Toujours sous antidépresseur, Julie assure à 20 Minutes avoir parcouru un long chemin thérapeutique, jalonné de plusieurs hospitalisations au centre de Mâcon et de plusieurs tentatives de suicide. 20 Minutes a eu accès aux dates des arrêts maladie validés par la Caisse primaire d’assurance maladie (CPAM). Nous en avons compté quatre entre septembre et octobre dernier. Quant à Julie, elle confie avoir encore du mal à gérer ses relations personnelles : « on ne peut pas me toucher, je ne supporte pas qu’on sonne chez moi sans prévenir. » Elle est aujourd’hui toujours accompagnée de psychiatre et psychologues qui lui ont permis de se sentir « moins coupable » et finalement de prendre la parole publiquement.

« Que chacun se fasse son opinion sur les faits »

Dans son entourage, si certains anciens collaborateurs de Cauet affirment n’avoir « rien à dire sur le sujet » et être « surpris de ces accusations », d’autres, au contraire, ne sont pas étonnés. Une ancienne stagiaire de sa boîte de production « Be aware » se souvient d’une ambiance particulièrement testostéronée où le respect de la femme ne faisait pas partie des principales préoccupations. Mais surtout, « Cauet et toute son équipe évoluent dans un monde hypersexualisé, dès qu’on l’intègre on est stigmatisée en tant que femme », raconte Emilie (le prénom a été modifié pour conserver l’anonymat) à 20 Minutes.

Ces accusations « ne me surprennent pas du tout, il a le melon et aucune notion du respect des femmes et quand on est une salariée de son entreprise, il faut vraiment avoir du caractère pour ne pas se laisser faire », abonde-t-elle évoquant « une ambiance d’obsédés sexuels avec en permanence des allusions hypersexuelles qui met mal à l’aise ». « C’est clairement des porcs », lâche encore Emilie. « Concernant Cauet, c’était plus des remarques sur le physique des filles de la société ou sur leurs fringues (sexy ou pas). Je n’ai pas assisté à autre chose », ajoute une autre ancienne stagiaire contactée par 20 Minutes et qui souhaite aussi rester anonyme.

Depuis lundi, Sébastien Cauet est visé par trois plaintes pour viols et agressions sexuelles. La figure de NRJ « conteste toutes les accusations », ont indiqué mercredi dans un communiqué ses avocats. « En l’état des informations dont nous disposons et de nos échanges avec le parquet, la situation semble floue et manque de la plus élémentaire précision.

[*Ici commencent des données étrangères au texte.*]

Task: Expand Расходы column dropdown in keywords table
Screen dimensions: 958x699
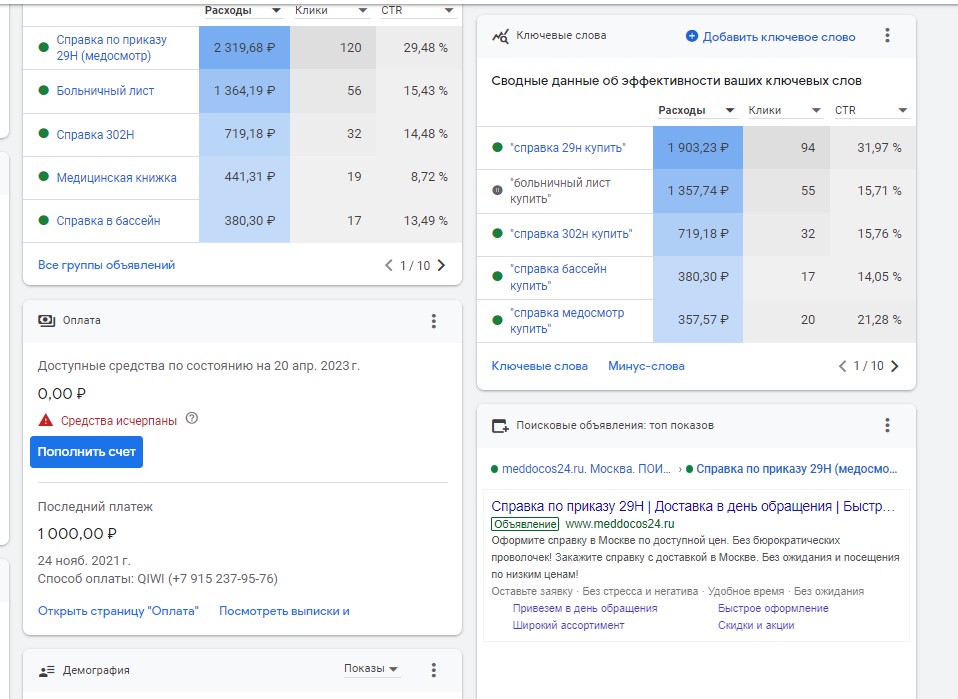Action: [x=729, y=111]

Nous en appelons à la retenue et à la rigueur de chacun plutôt qu’au relais d’informations partielles et non étayées », ont encore fait savoir ses conseils.

De son côté, Julie dit aujourd’hui s’être séparée de son « trop médiatique » avocat Juan Branco et assure être plus déterminée que jamais : « Je suis une machine de guerre, rien de m’arrêtera, j’irai au front coûte que coûte. » Elle souhaite désormais laisser faire la justice et insiste pour que « chacun se fasse son opinion » sur les faits. Les avocats de Cauet espèrent eux que le parquet ouvrira une enquête pour les faits d’extorsion et de dénonciation calomnieuse.